Set down, unchanged, the line holding "Given: Click the HART logo in the header" and all lines that follow it to the end of the material, leaving pictures out.

#### RECORD EXCERPTS
[Start of Attachment]
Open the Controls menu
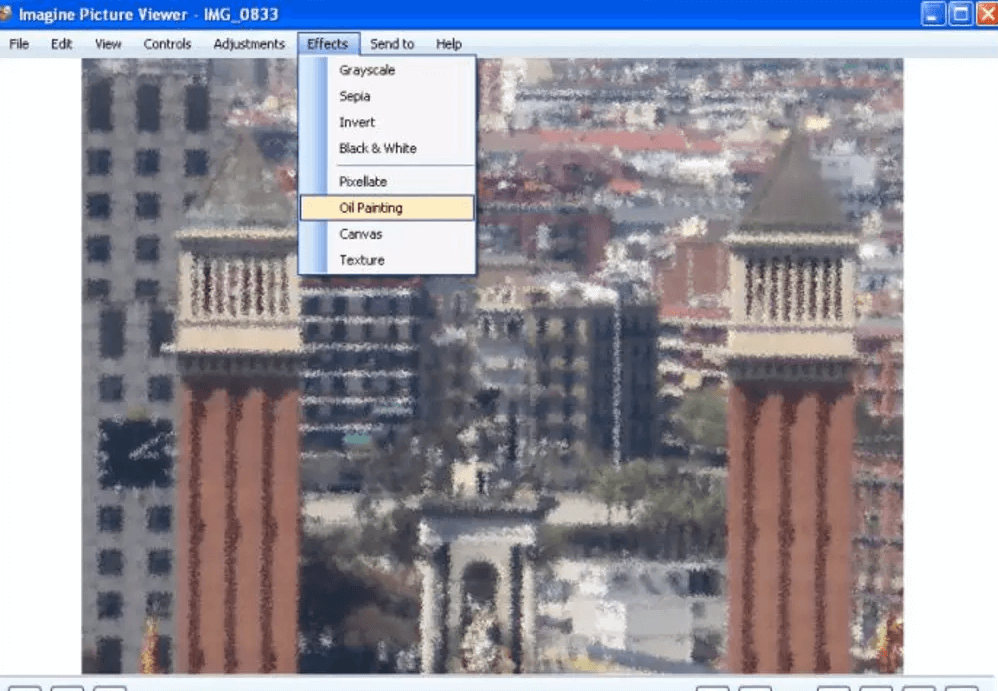The height and width of the screenshot is (691, 998). [x=167, y=44]
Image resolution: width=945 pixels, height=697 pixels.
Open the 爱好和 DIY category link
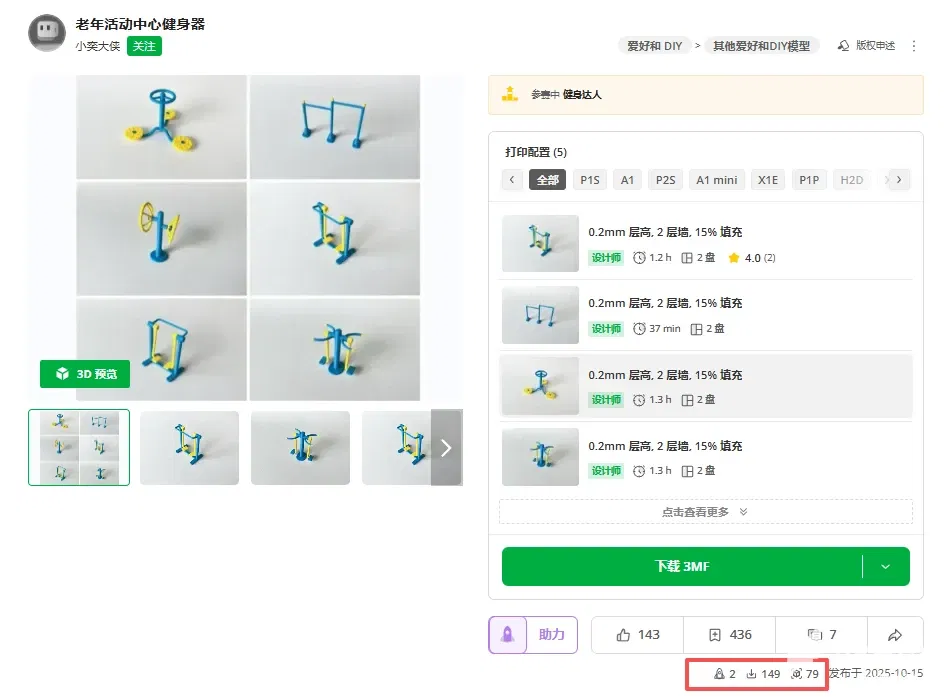coord(654,46)
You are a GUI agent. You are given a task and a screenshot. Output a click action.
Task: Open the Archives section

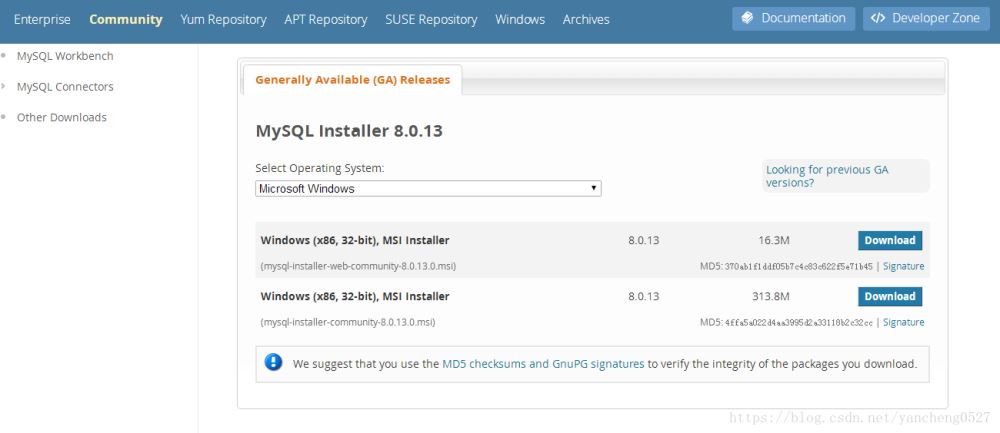click(x=586, y=19)
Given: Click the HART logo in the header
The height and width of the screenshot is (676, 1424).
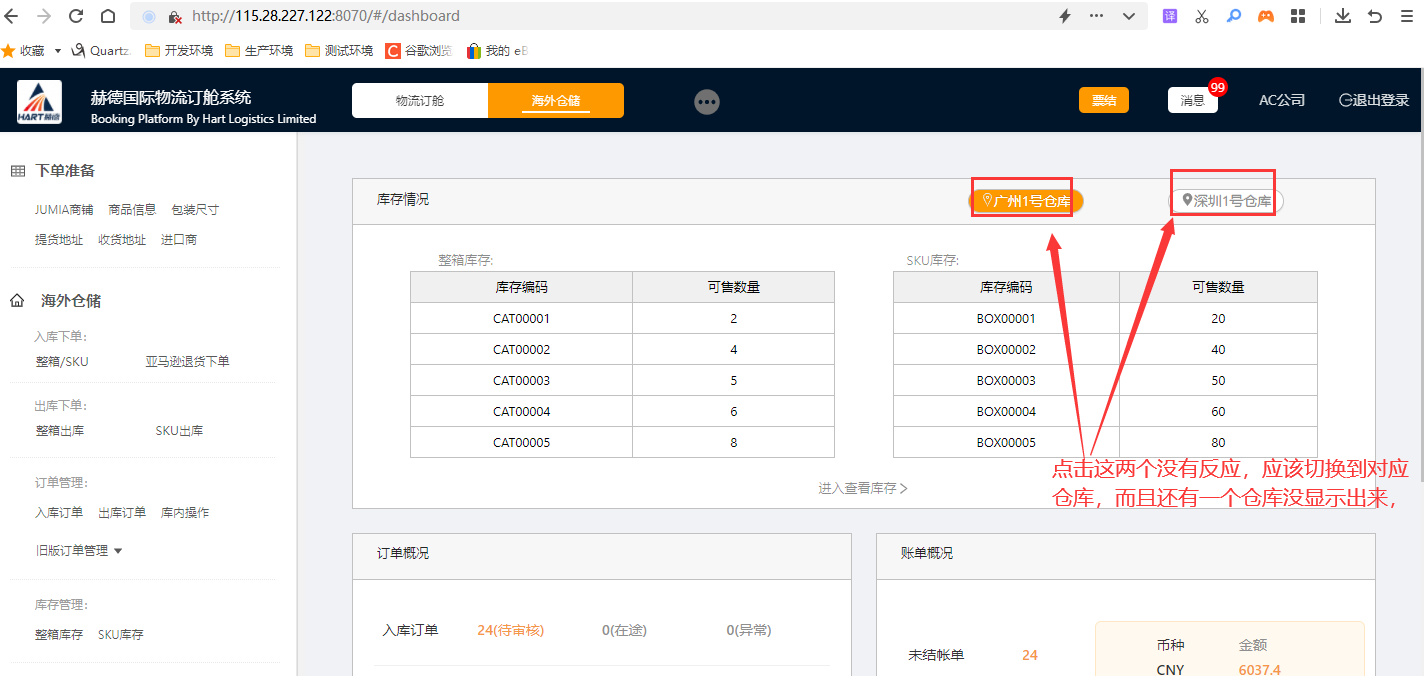Looking at the screenshot, I should coord(39,102).
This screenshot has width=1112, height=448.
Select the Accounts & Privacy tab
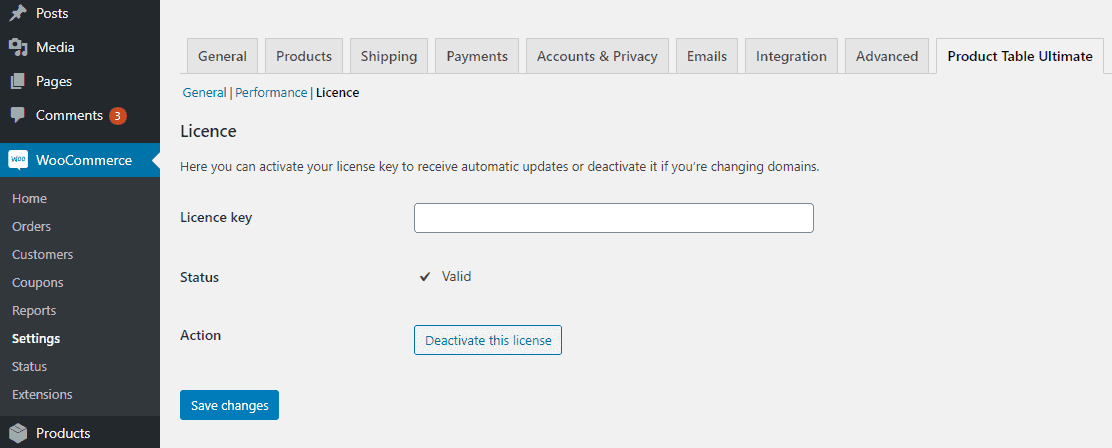click(597, 56)
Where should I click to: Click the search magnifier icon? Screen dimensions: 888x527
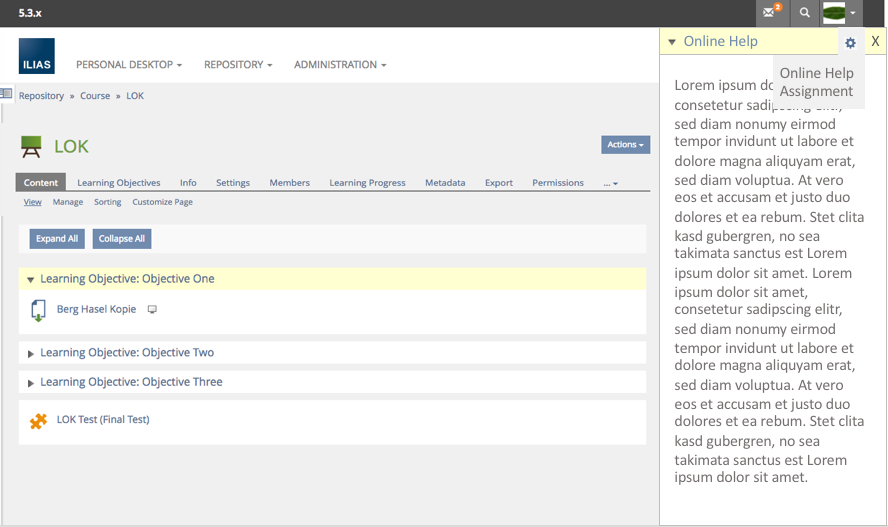pyautogui.click(x=804, y=13)
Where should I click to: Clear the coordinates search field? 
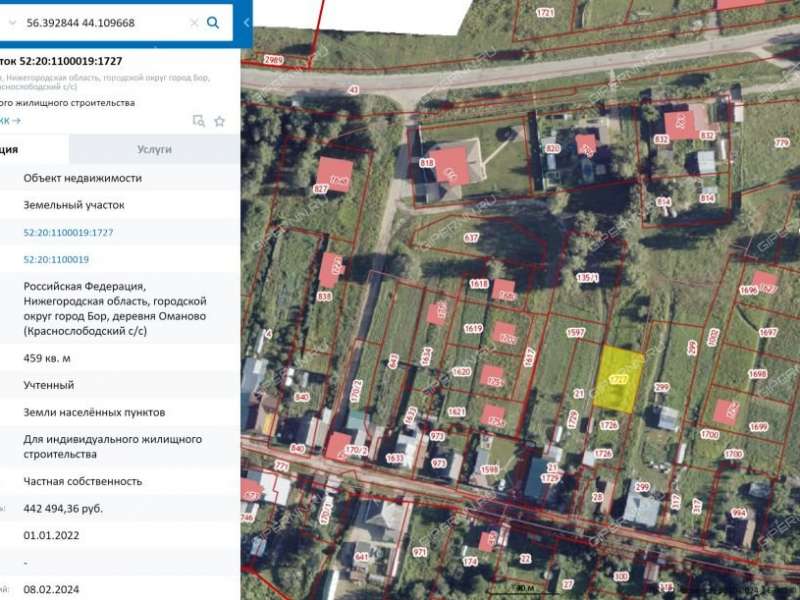click(x=193, y=22)
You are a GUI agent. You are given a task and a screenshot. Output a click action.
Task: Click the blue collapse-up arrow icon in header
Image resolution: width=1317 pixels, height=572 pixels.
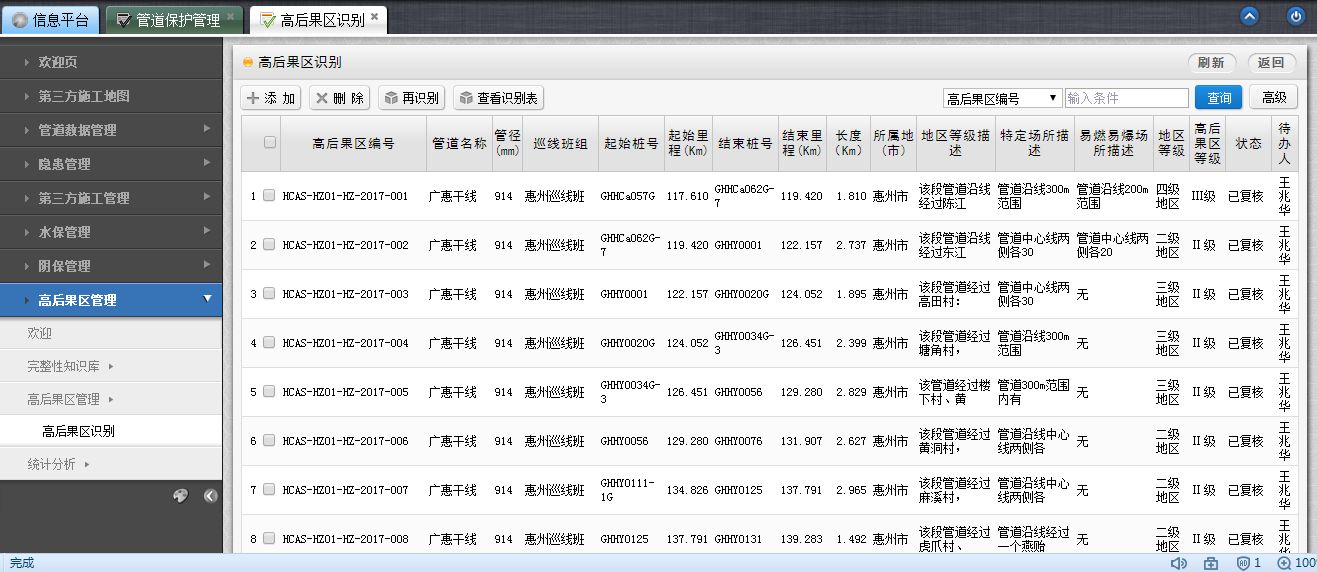click(1249, 17)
[End of Attachment]
#### ANSWER TO THIS PROBLEM
Given: Click the HART logo in the header
The height and width of the screenshot is (676, 1424).
Looking at the screenshot, I should coord(39,102).
This screenshot has width=1112, height=448.
Select the Accounts & Privacy tab
click(597, 56)
Where should I click to: Click the search magnifier icon? Screen dimensions: 888x527
pyautogui.click(x=804, y=13)
Where should I click to: Clear the coordinates search field? 
click(x=193, y=22)
You are a GUI agent. You are given a task and a screenshot. Output a click action.
Task: Click the blue collapse-up arrow icon in header
Image resolution: width=1317 pixels, height=572 pixels.
click(1249, 17)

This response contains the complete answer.